Eppure un problema di dignità esiste…come può, un uomo che nemmeno riesce a prendere in mano un telefono per parlare un’ora al mese con moglie e figlio, essere in grado di diramare o eseguire ordini di mafia? Qualcuno dice: eh beh ma Provenzano è un detenuto eccellente! Rispondo ancora una volta con le parole del figlio: “sì! E’ prima di tutto un detenuto”.
Il problema della dignità umana va risolto affrontando l’opinione pubblica: perché togliere il 41bis ad un uomo in avanzato stato di demenza senile, è dignità. Togliere il 41bis ad un criminale in pieno rapporto con la sua organizzazione criminale, solo perché si è messo volontariamente in uno stato di malessere (sciopero fame) e perché in fin dei conti non ha commesso gravi delitti, è invece molto stupido.

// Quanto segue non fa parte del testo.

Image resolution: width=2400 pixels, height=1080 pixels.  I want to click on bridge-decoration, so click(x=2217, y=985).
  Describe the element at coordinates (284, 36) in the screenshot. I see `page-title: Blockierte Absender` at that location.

Insomma, come spesso accade, nel dibattito pubblico, rispetto al 41bis stiamo parlando di fischi anziché di fiaschi, siamo scesi a Roma pensando di essere a Toma. Come abbiamo fatto a sbagliare il terreno del confronto? Confondendo il 41bis con il carcere duro: e così è passato il messaggio che se togli il 41bis a un detenuto eccellente sei un amico della mafia, se invece lo confermi a un detenuto per piccoli reati, non rispetti i diritti umani. Io, come sono certo la penserebbe Falcone, dico che il 41bis si toglie a chi non ha più e non può avere più legami con l’esterno, a prescindere dal reato. E sempre a prescindere dal reato, il 41bis si applica chi ha rapporti con organizzazioni criminale esterne.